I don't know whether I'm breaking copyright or anything or whether this is 100% relevant, but I found this topic on Pistonheads :

http://www.pistonheads.com/gassing/topic.asp?t=204516&f=137&h=0

The last reply however is relevant - does anyone here have any ideas on this ?

 
Yes

They are talking about two separate issues.

Blue smoke on start up is quite common on cold starts, particularly if the the engine didn't warm up when previously started and is nothing more than an embarrassment as it only happens when someone is watching. Happens on German boxer engines but, according to Scooby owners, not on Japanese ones. [&:]

Big cloud of smoke when moving without your engine falling out of the bottom of the car is probably your AOS. (air oil separator)
 
ORIGINAL: JCB..

Yes

They are talking about two separate issues.

Blue smoke on start up is quite common on cold starts, particularly if the the engine didn't warm up when previously started and is nothing more than an embarrassment as it only happens when someone is watching. Happens on German boxer engines but, according to Scooby owners, not on Japanese ones. [&:]

Big cloud of smoke when moving without your engine falling out of the bottom of the car is probably your AOS. (air oil separator)

yeah but could a failed breather allow enough oil into the bores to hyro-lock it?
 
Just thinking.......if a load of oil was dumped in the inlet manifold it would run down into any cylinder that had inlet valves open and back out of any cylinder that also had exhaust valves open. So, any cylinder that had just inlets open would fill up with oil (1, 2 & 5 in this case) and oil would go straight through through any cylinder that had exhausts and inlets open.

Any cam timing experts who could tell me if 1, 2 & 5 can be on valve overlap at the same time?

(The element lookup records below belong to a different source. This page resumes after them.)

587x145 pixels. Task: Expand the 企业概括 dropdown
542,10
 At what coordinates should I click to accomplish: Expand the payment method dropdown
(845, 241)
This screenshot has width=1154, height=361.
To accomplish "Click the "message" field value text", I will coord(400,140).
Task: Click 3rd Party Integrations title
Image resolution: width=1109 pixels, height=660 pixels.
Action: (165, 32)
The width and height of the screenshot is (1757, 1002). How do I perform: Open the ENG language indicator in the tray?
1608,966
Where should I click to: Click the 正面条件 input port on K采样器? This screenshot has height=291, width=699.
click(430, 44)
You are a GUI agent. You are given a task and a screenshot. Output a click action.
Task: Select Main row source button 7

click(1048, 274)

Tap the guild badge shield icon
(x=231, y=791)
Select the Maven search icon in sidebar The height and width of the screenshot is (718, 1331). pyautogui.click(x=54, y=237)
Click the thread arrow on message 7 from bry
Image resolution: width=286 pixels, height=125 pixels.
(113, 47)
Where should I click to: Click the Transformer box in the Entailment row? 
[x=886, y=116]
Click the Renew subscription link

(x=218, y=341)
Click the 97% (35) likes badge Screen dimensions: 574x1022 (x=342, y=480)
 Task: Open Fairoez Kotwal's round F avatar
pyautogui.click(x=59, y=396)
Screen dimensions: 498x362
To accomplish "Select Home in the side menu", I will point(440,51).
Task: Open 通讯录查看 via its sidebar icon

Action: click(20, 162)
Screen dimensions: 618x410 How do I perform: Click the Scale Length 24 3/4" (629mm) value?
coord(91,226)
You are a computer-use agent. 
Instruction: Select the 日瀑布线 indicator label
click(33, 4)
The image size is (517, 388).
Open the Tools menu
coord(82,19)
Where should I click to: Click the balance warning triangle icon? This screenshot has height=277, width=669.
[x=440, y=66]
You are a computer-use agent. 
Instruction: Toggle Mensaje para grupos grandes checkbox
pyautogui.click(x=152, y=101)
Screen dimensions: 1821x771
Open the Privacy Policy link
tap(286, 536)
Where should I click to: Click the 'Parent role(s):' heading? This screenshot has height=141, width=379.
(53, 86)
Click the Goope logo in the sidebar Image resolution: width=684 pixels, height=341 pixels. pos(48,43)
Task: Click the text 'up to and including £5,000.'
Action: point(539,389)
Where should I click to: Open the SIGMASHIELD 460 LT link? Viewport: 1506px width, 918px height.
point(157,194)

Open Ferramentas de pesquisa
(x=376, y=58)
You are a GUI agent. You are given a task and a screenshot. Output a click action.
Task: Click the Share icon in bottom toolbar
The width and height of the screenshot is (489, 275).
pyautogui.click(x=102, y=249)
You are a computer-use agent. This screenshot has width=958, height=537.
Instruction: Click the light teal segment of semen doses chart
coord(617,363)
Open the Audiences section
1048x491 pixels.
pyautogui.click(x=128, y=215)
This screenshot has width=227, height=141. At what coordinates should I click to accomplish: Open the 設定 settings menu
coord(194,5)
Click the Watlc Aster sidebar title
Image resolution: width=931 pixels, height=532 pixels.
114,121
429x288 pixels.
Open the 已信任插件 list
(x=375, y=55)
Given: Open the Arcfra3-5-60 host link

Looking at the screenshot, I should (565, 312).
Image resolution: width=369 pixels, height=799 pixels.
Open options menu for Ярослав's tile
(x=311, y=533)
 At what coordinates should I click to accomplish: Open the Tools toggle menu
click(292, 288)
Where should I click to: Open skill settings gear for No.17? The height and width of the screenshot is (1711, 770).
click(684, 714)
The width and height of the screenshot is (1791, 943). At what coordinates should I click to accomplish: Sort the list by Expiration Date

On this car there was significant amounts of oil in the exhaust system but what i'm struggling with is that a failed breather could dump so much oil into the inlet so quickly

Any thoughts welcome
 
[
ORIGINAL: mikeymike

2002 2.7 car with 45k miles. Started running rough, then cleared, then rough again then lots of smoke then it cut out, all in the space of 2 mins. Coasted to a halt and tried to restart but wouldn't turn over. Recovered to dealer who removed and started to strip engine and discovered that 1, 2 & 5 bores were full of oil which was hydro-locking it. They can't find any mechanical problem and best guess is a faulty breather. Plan is to rebuild engine and fit new breather. I'd be a lot happier if I had a bit of broken metal in my hand as I struggle to see how a breather could dump so much oil into the inlet. There was some evidence of oil in the inlet but not huge amounts although it did stand over a weekend before going to the dealer. Anyone got any ideas?

Up-date"¦"¦..

Engine was rebuilt with new breather and when started was rattling. Striped down again and main bearings are damaged, small end cracked and pistons distorted all due to initial hydro-lock. Dealer say engine uneconomic to repair and suggest new engine which will cost close to what the car is worth. Porsche have been approached for assistance and said no.

Plan is now either park it outside the dealer with sign relating story or get second hand engine.